Worst case scenario, you can't get a penny in scholarship money, and that college savings you thought your parents were putting away, turns out to be a couple of $50 savings bond. If you knew what you wanted to do would be very lucrative, you might consider taking on a government loan, but you're racked with uncertainty. But just cause the scholarships were dry, doesn't mean you're dumb. Ignoring the dire warnings of your guidance counselor and Great Aunt Myrtle, you decide to take a year off and get a full time job.
The $100 a week paycheck is now $200 a week. Ah, the temptation to spend grows, but you know you're parents are gonna kick you out eventually. Community college is $2000 a semester, but that's $4000 a year. You decide to save up at least enough for that first year. Maybe you can get your grades up and apply for scholarships again. So you decide to save up at least $8000 on top of your $4500 savings, before taking the plunge.
A year later, you're 19, headed to community college with a car, a laptop, enough to cover the first year without going into debt, as well enough for an emergency fund and the envy of many older adults. "

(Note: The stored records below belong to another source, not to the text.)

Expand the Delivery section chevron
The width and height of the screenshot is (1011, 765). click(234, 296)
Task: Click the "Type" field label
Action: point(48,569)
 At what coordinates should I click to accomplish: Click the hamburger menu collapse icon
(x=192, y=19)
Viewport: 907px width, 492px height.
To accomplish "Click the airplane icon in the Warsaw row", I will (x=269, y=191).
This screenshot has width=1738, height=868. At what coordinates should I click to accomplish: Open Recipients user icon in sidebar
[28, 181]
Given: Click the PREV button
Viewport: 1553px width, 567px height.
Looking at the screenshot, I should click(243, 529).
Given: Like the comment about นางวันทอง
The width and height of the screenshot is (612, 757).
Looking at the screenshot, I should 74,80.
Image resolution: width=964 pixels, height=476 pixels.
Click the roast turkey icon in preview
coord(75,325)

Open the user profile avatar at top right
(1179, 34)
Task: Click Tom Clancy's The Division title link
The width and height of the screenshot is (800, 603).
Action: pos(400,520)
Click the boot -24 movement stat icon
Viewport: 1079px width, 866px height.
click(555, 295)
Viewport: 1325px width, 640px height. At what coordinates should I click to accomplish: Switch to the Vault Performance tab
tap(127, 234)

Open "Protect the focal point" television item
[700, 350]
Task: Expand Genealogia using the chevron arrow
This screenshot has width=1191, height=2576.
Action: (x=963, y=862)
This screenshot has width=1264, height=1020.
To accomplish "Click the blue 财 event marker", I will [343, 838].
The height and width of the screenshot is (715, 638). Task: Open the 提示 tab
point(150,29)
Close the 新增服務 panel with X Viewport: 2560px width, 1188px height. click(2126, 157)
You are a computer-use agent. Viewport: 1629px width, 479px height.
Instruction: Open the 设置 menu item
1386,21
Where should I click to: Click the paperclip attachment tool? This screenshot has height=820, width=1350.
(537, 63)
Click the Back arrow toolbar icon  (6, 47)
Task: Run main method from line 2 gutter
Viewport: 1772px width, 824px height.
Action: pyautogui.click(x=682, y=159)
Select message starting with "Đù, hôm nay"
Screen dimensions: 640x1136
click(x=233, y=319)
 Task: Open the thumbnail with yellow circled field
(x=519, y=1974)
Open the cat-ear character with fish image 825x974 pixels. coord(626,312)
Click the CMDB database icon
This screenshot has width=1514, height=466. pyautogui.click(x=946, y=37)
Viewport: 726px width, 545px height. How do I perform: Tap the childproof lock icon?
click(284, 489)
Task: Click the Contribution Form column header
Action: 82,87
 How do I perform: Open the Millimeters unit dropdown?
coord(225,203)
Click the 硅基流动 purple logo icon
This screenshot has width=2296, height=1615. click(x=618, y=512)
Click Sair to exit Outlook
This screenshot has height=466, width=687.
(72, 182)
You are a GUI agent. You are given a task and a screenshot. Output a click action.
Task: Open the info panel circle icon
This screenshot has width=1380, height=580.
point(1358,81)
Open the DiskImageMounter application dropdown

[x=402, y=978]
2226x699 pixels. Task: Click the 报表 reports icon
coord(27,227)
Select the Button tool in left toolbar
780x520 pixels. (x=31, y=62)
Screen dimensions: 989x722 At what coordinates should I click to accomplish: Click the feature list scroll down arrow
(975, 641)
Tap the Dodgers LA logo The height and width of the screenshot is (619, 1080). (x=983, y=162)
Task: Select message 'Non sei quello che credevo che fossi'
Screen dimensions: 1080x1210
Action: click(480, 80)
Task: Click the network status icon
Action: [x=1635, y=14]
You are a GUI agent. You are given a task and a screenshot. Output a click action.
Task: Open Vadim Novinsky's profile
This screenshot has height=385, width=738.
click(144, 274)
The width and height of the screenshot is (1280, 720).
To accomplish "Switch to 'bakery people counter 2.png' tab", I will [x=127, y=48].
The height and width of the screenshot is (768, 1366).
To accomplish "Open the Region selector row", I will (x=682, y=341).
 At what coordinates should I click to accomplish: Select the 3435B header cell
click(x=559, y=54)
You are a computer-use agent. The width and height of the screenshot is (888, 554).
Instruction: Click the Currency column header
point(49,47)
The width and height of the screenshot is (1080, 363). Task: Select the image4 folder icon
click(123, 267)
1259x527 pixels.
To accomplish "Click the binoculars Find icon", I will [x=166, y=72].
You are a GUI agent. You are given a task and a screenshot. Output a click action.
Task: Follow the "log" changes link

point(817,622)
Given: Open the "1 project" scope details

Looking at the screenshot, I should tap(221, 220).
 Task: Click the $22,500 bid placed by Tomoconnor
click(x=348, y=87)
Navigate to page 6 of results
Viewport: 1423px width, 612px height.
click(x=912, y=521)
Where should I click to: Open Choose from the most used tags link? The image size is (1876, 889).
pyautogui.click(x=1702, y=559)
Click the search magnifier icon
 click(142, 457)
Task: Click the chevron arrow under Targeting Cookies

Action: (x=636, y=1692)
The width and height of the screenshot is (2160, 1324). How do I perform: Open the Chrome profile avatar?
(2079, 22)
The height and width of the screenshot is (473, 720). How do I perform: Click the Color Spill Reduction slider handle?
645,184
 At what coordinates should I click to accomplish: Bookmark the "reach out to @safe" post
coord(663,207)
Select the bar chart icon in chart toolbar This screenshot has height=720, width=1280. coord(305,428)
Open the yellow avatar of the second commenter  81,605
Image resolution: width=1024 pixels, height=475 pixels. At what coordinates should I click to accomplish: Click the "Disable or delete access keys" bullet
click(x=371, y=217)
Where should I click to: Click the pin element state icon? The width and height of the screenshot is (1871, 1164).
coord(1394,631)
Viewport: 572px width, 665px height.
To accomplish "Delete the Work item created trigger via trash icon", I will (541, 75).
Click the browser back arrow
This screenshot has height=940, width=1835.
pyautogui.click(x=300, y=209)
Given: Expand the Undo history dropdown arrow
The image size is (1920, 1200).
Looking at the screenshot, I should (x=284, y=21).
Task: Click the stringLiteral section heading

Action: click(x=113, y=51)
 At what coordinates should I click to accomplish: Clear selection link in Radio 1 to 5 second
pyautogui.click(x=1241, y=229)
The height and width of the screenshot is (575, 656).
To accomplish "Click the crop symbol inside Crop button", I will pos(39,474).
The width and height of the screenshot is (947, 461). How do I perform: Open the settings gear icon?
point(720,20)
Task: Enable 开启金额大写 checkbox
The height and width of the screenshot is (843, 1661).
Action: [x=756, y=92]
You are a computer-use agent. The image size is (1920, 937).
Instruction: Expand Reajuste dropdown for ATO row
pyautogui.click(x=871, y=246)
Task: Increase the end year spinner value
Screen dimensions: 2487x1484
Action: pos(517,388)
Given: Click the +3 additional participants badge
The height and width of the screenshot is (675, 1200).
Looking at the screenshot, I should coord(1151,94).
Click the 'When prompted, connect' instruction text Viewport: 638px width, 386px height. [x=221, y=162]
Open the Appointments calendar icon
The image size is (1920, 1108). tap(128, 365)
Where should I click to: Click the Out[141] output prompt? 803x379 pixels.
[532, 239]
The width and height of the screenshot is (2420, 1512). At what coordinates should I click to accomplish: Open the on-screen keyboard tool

This next part was just me playing with numbers. I got about half way through it and realized it was horribly impractical, not worth page space, but I wanted to finish it out:
"Hopefully as you grow older, you'll learn new skills, get better jobs, and acquire raises. Let's try that $5 a week scenario again, but this time, every year we increase the amount of weekly savings by $5 (assuming no interest):
[Chart... if I'd actually gotten this formatted into a table, across the top this would have read Age, amount saved per week, saved per year, growing total. ]
Age
18 5 260 260
19 10 520 780
20 15 780 1560
21 20 1040 2600
22 25 1300 3900
23 30 1560 4460
24 35 1820 6280
25 40 2080 8360
26 45 2340 10700
27 50 2600 13300
28 55 2860 16160
29 60 3120 19280
30 65 3380 22660
31 70 3640 26300
32 75 3900 30200
33 80 4160 34360
34 85 4320 38680
35 90 4580 43260
36 95 4840 48100
37 100 5000 53100
38 105 5260 58360
39 110 5520 63880
40 115 5780 69660
41 120 6040 75700
42 125 6300 82000
43 130 6560 88560
44 135 6800 95360
45 140 7060 102420
46 145 7320 109740
47 150 7580 118320
48 155 7840 126160
49 160 8100 134260
50 165 8360 142620
51 170 8620 151240
52 175 9880 161120
53 180 10140 171260
54 185 10400 181660
55 190 10660 182320
56 195 10920 193140
57 200 11180 204320
58 205 11440 215760
59 210 11700 227460
60 215 11960 239420
[/end chart]
I read the 1 grain of rice fable last week, which I think is what put this in my head. As for impractical...once you get to the point where you can stick $1000 a year into retirement, an IRA is probably the way to go. Max that out, then diversify into a few other investments...but that's really a discussion for a different sort of blog.